En un gesto que contó con el apoyo de los
tories pero que hizo disparar las críticas del tercer partido, el primer
ministro británico anunció que planea conferir mayor poder al
Ministerio del Interior para deportar o excluir a extranjeros
que alienten ideas terroristas.
A pesar de que el premier había anunciado poco después de los
sangrientos atentados del 7-J que no acudiría a políticas de lucha
antiterrorista que implicaran decisiones «autoritarias», Blair dijo que
estaba «preparado» para modificar las leyes sobre Derechos Humanos y
facilitar el proceso de deportación de eventuales sospechosos.
Aunque la legislación británica actualmente permite expulsar del
Reino Unido a todos aquellos extranjeros que representan una amenaza
para la seguridad de la ciudadanía, el primer ministro también
propone ahora castigar a todos aquellos que demuestren simpatías hacia
el terrorismo.
Este anuncio representa un giro abrupto en la política de inmigración de
este país, que en los últimos años se había diferenciado de las de
otros países europeos por su carácter relativamente aperturista,
en especial hacia quienes buscaban asilo en las islas británicas.
En este sentido, se impulsarán cambios en la legislación sobre la
admisión de asilados, ya que lo que se procura es no dejar entrar a
ninguna persona que haya tenido vínculos de cualquier tipo con
organizaciones terroristas, como Al Qaeda.
Blair consideró estas medidas de máxima prioridad, y por esta razón
solicitó a los legisladores, que se encuentran en receso por las
vacaciones de verano, que regresen «tan pronto como sea posible».
Más allá de que el paquete de medidas sobre deportación no requieren de
aprobación parlamentaria, Downing Street someterá estas importantes
reformas a un periodo de un mes de consultas en la Cámara de los
Comunes.
Aunque todavía no se ha establecido la fecha de reinicio de las
sesiones, los representantes de las principales fuerzas y partidos
políticos así como las organizaciones de defensa de los derechos civiles
ya adelantaron cuáles serán sus posiciones en este debate caliente.

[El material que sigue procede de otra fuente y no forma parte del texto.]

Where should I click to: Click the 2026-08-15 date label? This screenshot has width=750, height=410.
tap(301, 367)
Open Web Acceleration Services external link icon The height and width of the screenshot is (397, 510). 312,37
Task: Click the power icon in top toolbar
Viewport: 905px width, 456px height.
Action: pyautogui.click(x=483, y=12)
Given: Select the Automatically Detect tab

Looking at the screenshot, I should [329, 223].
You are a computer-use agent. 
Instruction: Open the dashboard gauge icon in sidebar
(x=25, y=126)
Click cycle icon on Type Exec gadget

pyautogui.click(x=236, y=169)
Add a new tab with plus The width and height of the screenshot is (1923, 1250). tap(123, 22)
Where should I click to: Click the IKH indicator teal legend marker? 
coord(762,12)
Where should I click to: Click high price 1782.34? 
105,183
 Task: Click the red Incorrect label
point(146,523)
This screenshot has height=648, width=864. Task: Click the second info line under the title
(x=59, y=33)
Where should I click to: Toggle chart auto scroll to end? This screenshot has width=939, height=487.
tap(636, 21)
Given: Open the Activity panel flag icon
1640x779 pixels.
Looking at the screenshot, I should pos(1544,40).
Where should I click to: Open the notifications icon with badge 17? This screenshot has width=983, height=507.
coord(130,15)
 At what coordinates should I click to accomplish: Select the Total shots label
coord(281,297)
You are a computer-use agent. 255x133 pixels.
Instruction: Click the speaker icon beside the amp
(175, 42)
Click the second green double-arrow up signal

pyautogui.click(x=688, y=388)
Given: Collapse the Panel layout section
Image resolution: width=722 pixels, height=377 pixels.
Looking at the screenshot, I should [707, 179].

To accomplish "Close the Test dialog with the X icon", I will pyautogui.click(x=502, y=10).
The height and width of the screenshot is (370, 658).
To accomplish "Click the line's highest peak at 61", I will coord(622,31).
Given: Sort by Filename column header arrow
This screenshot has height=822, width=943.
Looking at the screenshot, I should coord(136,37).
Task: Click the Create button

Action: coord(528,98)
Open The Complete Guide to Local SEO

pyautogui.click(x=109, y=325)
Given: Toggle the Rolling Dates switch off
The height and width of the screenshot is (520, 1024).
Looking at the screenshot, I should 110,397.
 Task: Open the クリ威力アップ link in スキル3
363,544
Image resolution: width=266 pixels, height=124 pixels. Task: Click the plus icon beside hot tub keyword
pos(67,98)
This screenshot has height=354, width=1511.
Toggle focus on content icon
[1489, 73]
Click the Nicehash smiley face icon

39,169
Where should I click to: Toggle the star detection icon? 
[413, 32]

Así, Charles Kennedy, líder del Partido Demócrata Liberal, se mostró
«sorprendido» por el anuncio oficial, que criticó sin fisuras.
«El jueves recibimos un informe del Ministerio del Interior, y nada se
nos dijo allí sobre estas medidas. Pero creo que si se penaliza a las
personas que visitan determinadas librerías y páginas de Internet, se
corre el riesgo de aumentar las tensiones y de alienar a la gente»,
observó Charles Kennedy.
En sintonía con estas declaraciones de protesta, el director de la
asociación de defensa de los Derechos Humanos Liberty, Shami Chakrabati,
dijo a la cadena de televisión BBC que, con su propuesta, Blair está
atacando «Derechos Humanos básicos» y que, incluso, podría «poner en
peligro la unidad nacional».
También el Consejo Musulmán del Reino Unido, considerado moderado por
los medios locales, opinó que la medida era «contraproducente», y se
opusieron a una de las medidas que tomaría Blair, consistente en la
prohibición de organizaciones islámicas como Hizb ut Tahirir.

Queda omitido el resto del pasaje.